RANDOMIZED INCOMPLETE U-STATISTICS IN HIGH DIMENSIONS

成果类型:
Article
署名作者:
Chen, Xiaohui; Kato, Kengo
署名单位:
University of Illinois System; University of Illinois Urbana-Champaign; Cornell University
刊物名称:
ANNALS OF STATISTICS
ISSN/ISSBN:
0090-5364
DOI:
10.1214/18-AOS1773
发表日期:
2019
页码:
3127-3156
关键词:
asymptotic distributions generalized bootstrap INDEPENDENCE sums approximations
摘要:
This paper studies inference for the mean vector of a high-dimensional U -statistic. In the era of big data, the dimension d of the U-statistic and the sample size n of the observations tend to be both large, and the computation of the U -statistic is prohibitively demanding.
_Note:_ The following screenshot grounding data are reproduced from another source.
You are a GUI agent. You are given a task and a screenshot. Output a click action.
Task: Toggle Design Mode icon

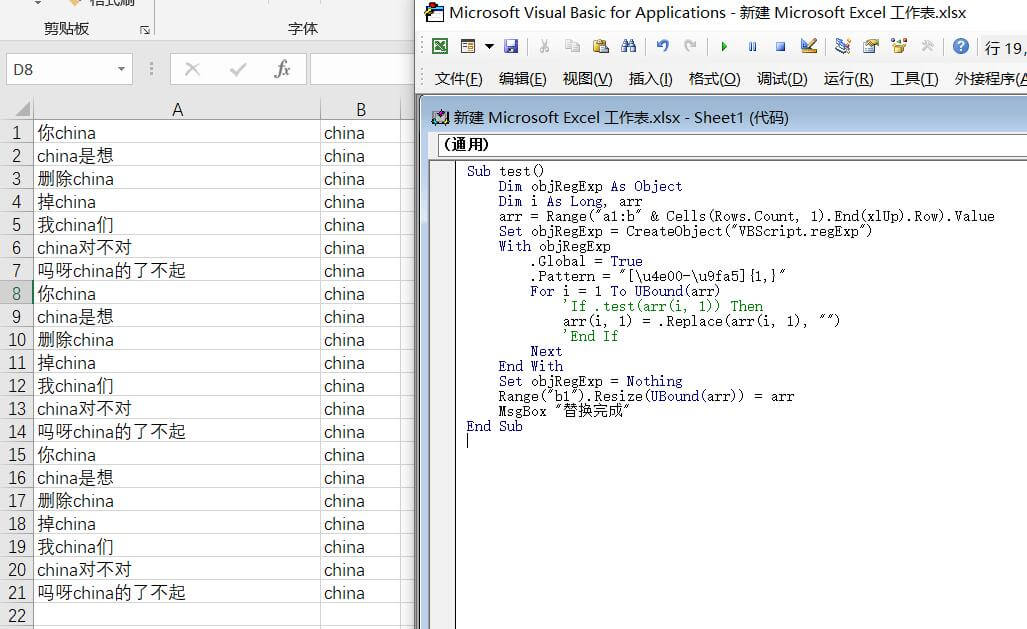pos(809,46)
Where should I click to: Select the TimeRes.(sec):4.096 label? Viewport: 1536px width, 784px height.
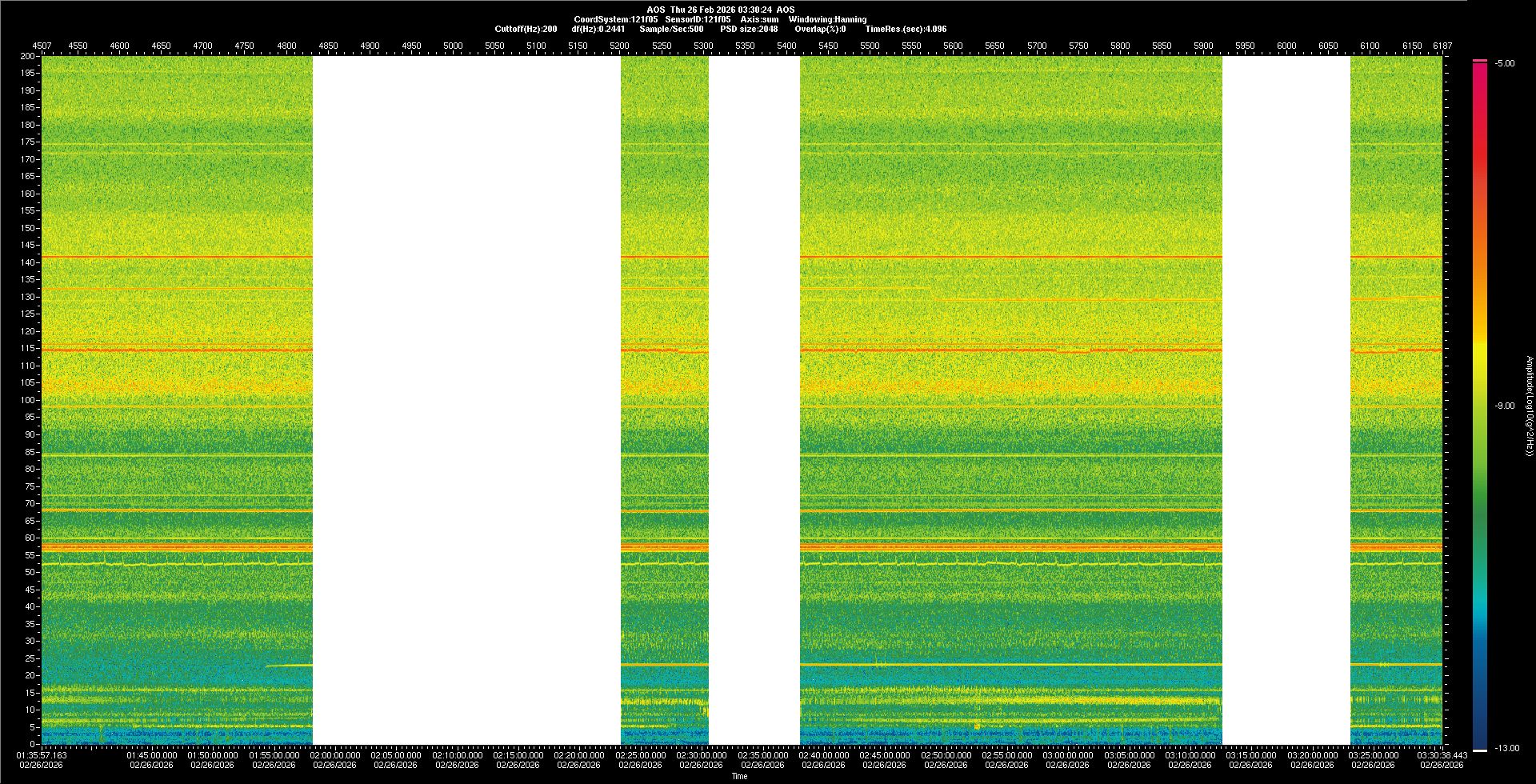coord(906,29)
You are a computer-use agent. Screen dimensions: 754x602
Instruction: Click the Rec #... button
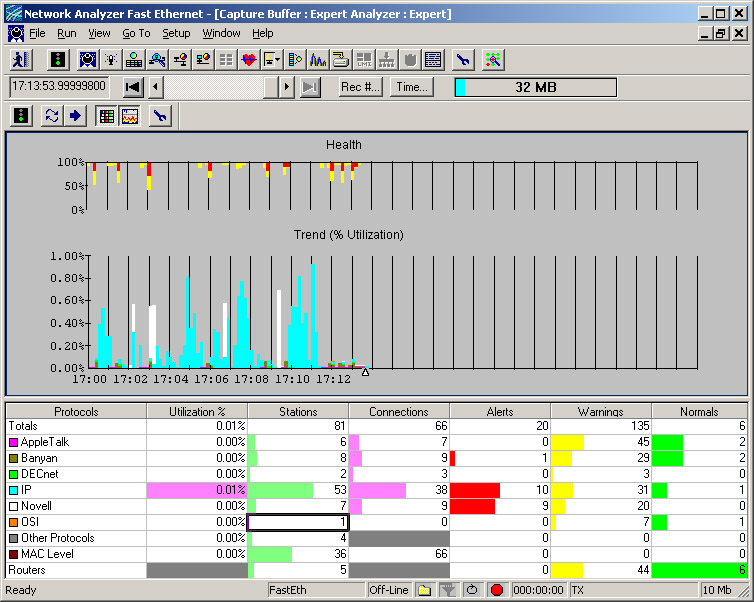361,87
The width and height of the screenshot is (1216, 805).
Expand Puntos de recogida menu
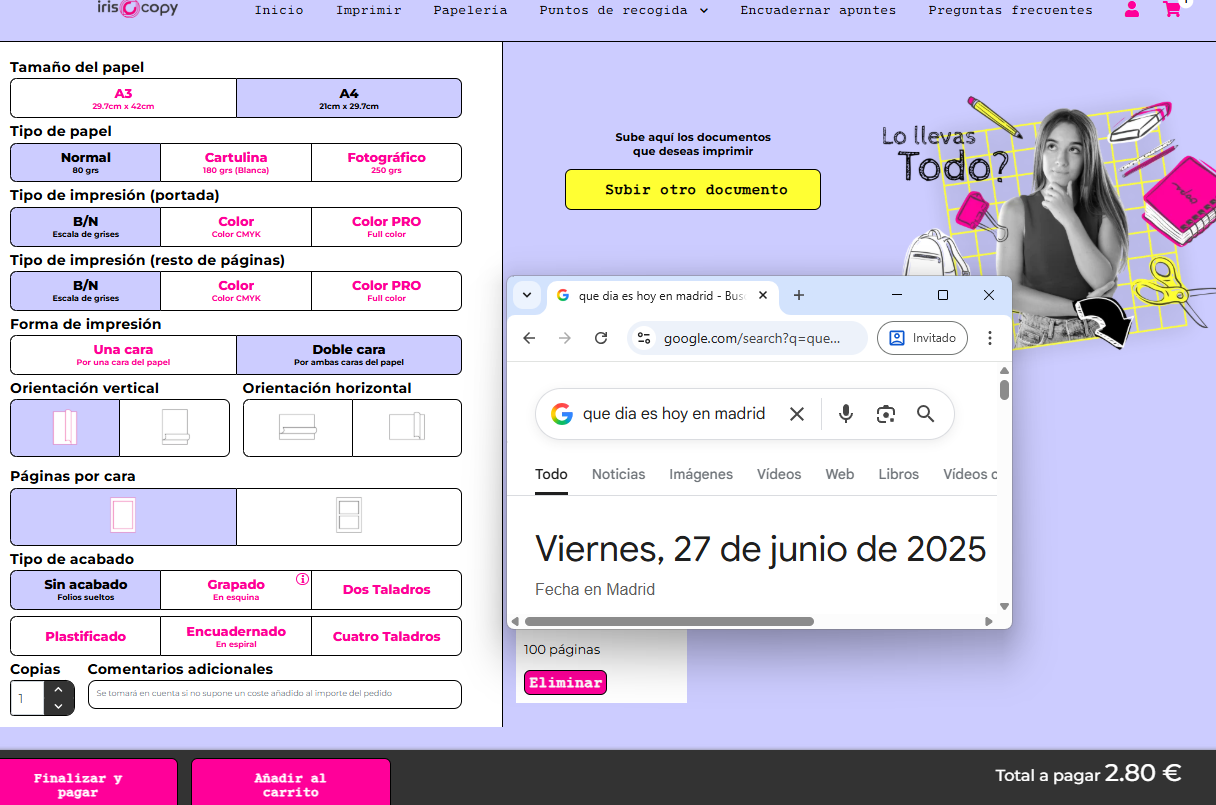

Data-dependent inferential procedures such as the empirical bootstrap for U -statistics is even more computationally expensive. To overcome such a computational bottleneck, incomplete U-statistics obtained by sampling fewer terms of the U-statistic are attractive alternatives. In this paper, we introduce randomized incomplete U -statistics with sparse weights whose computational cost can be made independent of the order of the U-statistic. We derive nonasymptotic Gaussian approximation error bounds for the randomized incomplete U -statistics in high dimensions, namely in cases where the dimension d is possibly much larger than the sample size n, for both nondegenerate and degenerate kernels. In addition, we propose generic bootstrap methods for the incomplete U -statistics that are computationally much less demanding than existing bootstrap methods, and establish finite sample validity of the proposed bootstrap methods. Our methods are illustrated on the application to nonparametric testing for the pairwise independence of a high-dimensional random vector under weaker assumptions than those appearing in the literature.